Неоспоримо, что болезнь – это неотъемлемый фактор жизни, что, уповая на здоровье, мы стремимся к недостижимому идеалу, иллюзии. Более того, несмотря на войну с болезнью, мы в действительности ее не победили; мы лишь устанавливаем новые конфигурации соотношения сил. Так же ложно, казуистически, мы преуменьшаем важность, преимущества болезни. Короче, мы описываем историю военных действий между здоровьем и болезнью так же, как описываем все другие войны – интуитивно и предрассудочно. (Думаю, нет смысла указывать в подробностях на действительно важный вклад в цивилизацию, который внесли великие эпидемии чумы или такие общепризнанно болезненные натуры, как Будда, Иисус, Св. Франциск, Жанна Д’Арк, Ницше, Достоевский, Наполеон, Чингисхан и другие.)
Подступая к более насущной проблеме, общезначимому конфликту между художником и коллективом… все более превалирующему мнению публики о художнике как прокаженном, аналитическому выводу о том, что искусство – всего лишь выражение невротического конфликта, интенсификации и объективации мнений о нем в других слоях общества, а также путаным воззрениям среди самих художников на природу и цели искусства вместе со сложившимся у многих из них мнением, что „искусство лечит“… Вопрос, который, как мне кажется, каждый должен ставить перед собой сам, состоит в следующем: что более важно, жизненно, целостно и долговечно – реальность науки или реальность искусства? (Впрочем, я понимаю, что сама постановка вопроса довольно спорна. Она тут же уводит нас в область метафизики, из которой нет выхода, кроме как в саму жизнь.) Но, предполагая расхождение между научным и поэтическим отношением к жизни, разве ныне не достаточно ясно, что пропасть между ними стала непреодолимой? Сегодня, когда основную массу человечества захлестнула гипнотическая волна научно-познавательного направления, искусство борется за саму свою жизнь, за право на существование.

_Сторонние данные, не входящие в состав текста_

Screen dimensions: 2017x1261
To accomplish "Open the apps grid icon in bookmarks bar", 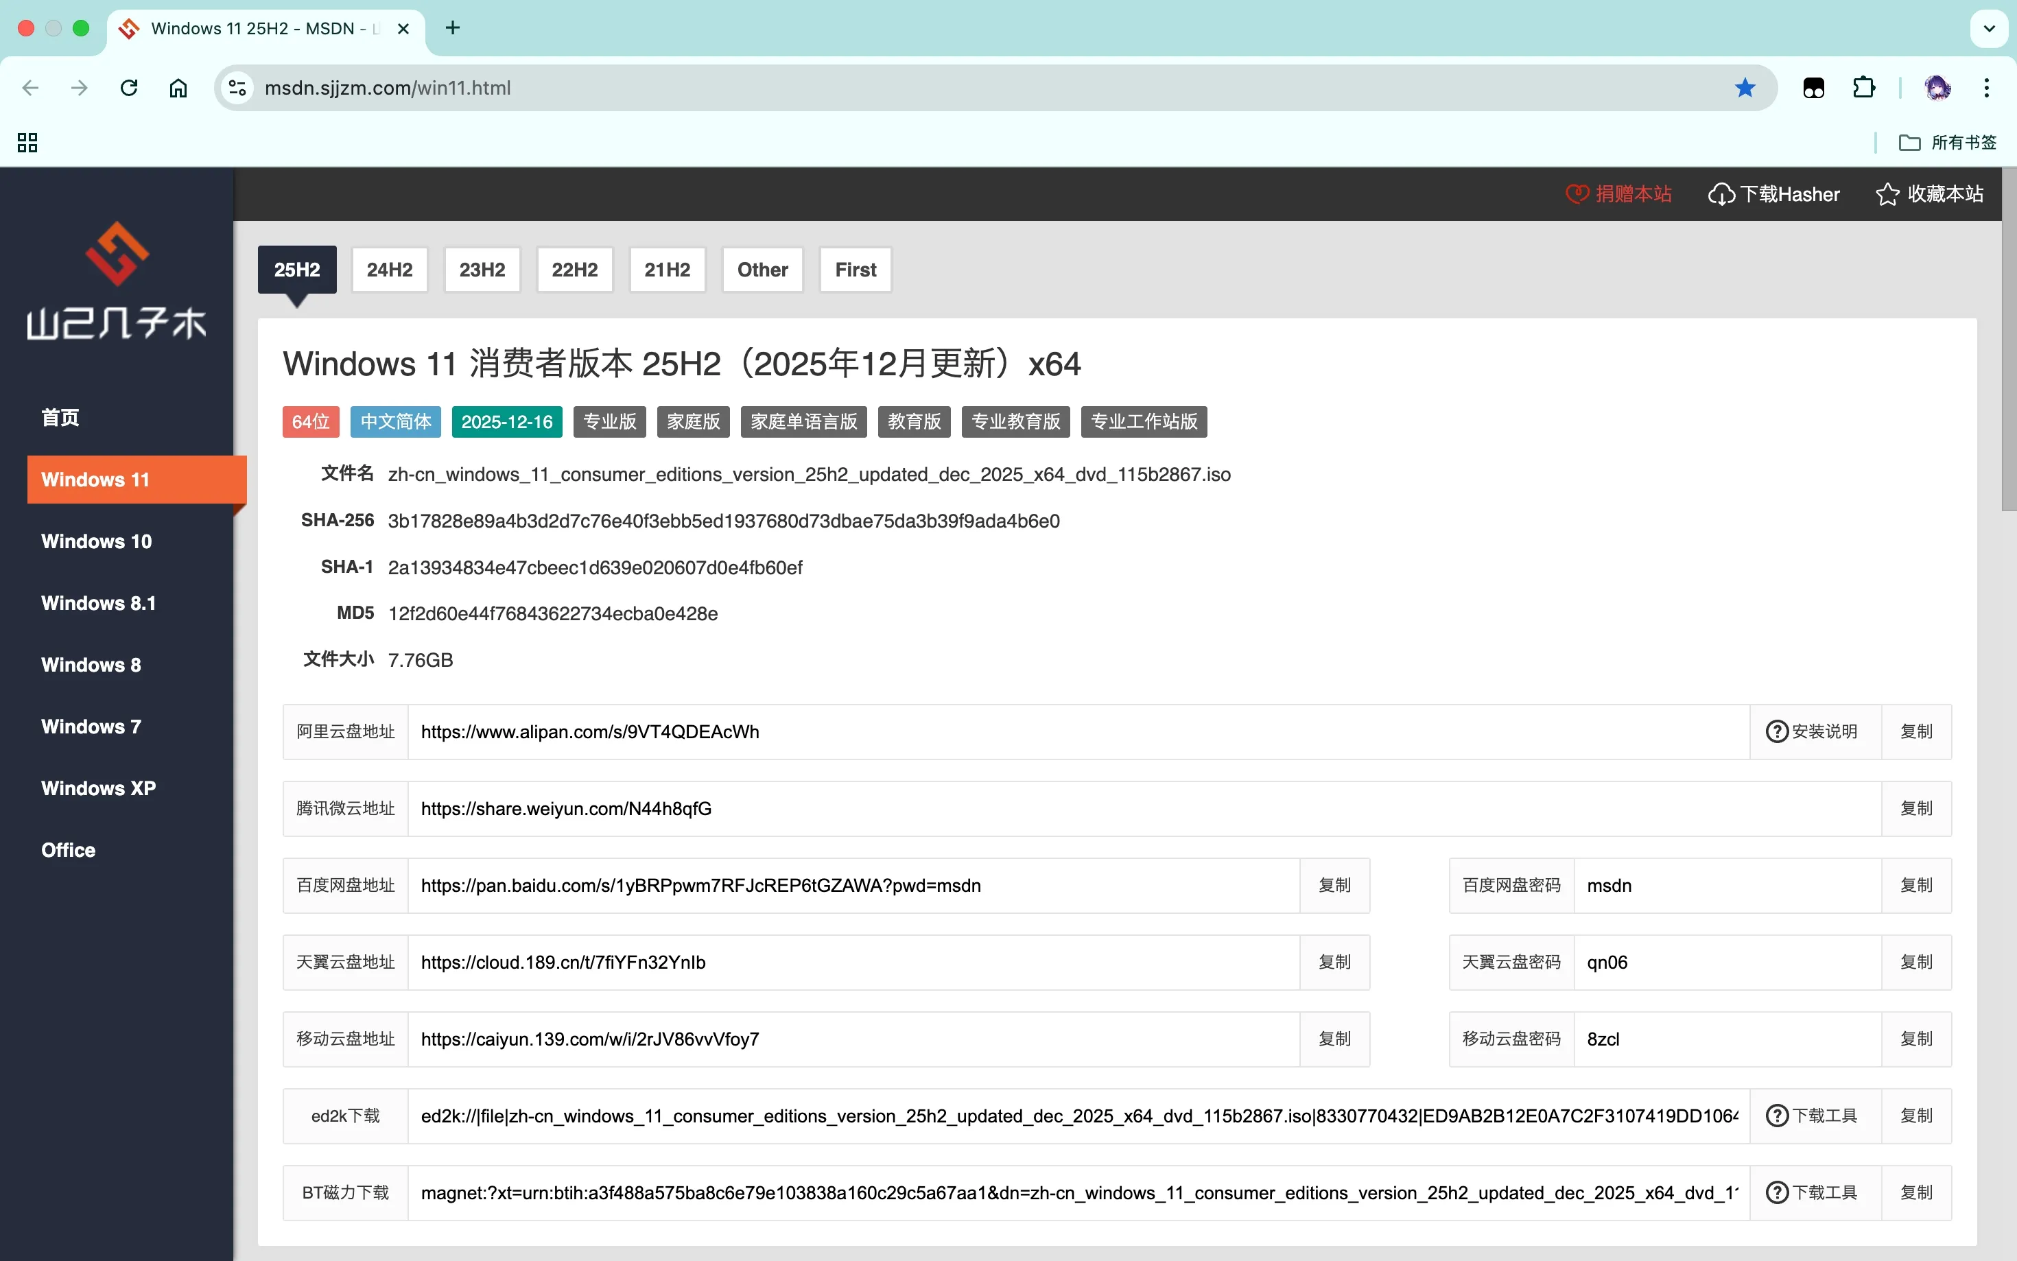I will pos(28,143).
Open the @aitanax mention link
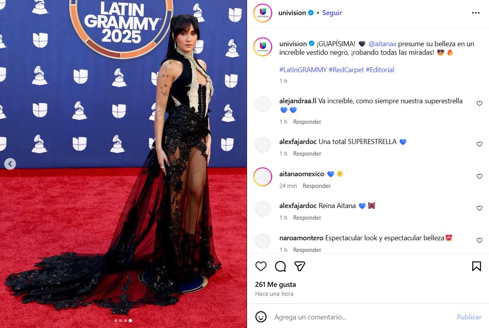Image resolution: width=489 pixels, height=328 pixels. [382, 44]
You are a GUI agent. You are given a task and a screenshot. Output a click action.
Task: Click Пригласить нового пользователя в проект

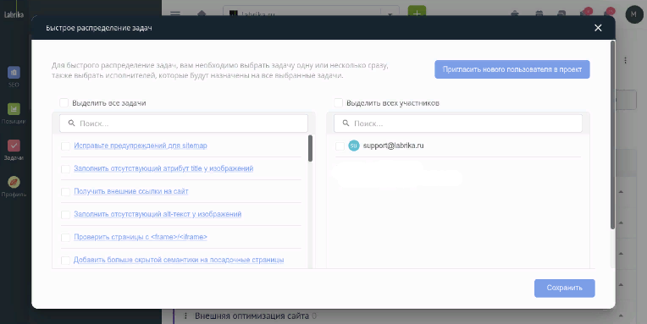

Мне хотелось бы понять, считаете ли вы работу психоаналитика попыткой адаптации человека к реальности и, если так, считаете ли вы такую адаптацию более важной, чем воссоздание реальности посредством искусства. Предпочитаете ли вы гладкость равенства, гладкость функционирования индивидуума в обществе напряжению, извержению, творчеству? Естественно, вы скажете: НЕТ. Смысл сопоставления в том, что художник сеет противоречия, устремления. Попытка замены тревожных элементов жизни „приглаженностью“ равнозначна изъятию из нее художника. Страх, любовь, ненависть, все различные, противоречивые проявления или реакции индивида – вот в чем корень извращенности и рычания жизни. Вы не можете изъять из нее ни одного из этих ингредиентов без того, чтобы все здание не разрушилось.
На это, несомненно, вы ответите мне: но ведь как раз к этому и стремится психоаналитик, он хочет заставить человека принять жизнь как борьбу, конфликт и игру. Но немедленно, как только психоаналитик вступает на это поле в качестве медика, вопрос о том, почему наша действительность составляет такую картину, интересует его неизмеримо меньше, чем способ противодействия ей. Я утверждаю, что, с ростом общественной важности роли психоаналитика, в обществе произойдет рост неврозов. Неврозы в таком случае станут универсальными. И они займут свое законное место в иерархии болезней точно так же, как туберкулез, рак и прочие – во всем наборе болезней наших предков. Для них будет уготована ниша, и чем больше мы станем бороться с неврозами, тем сильнее они будут укореняться.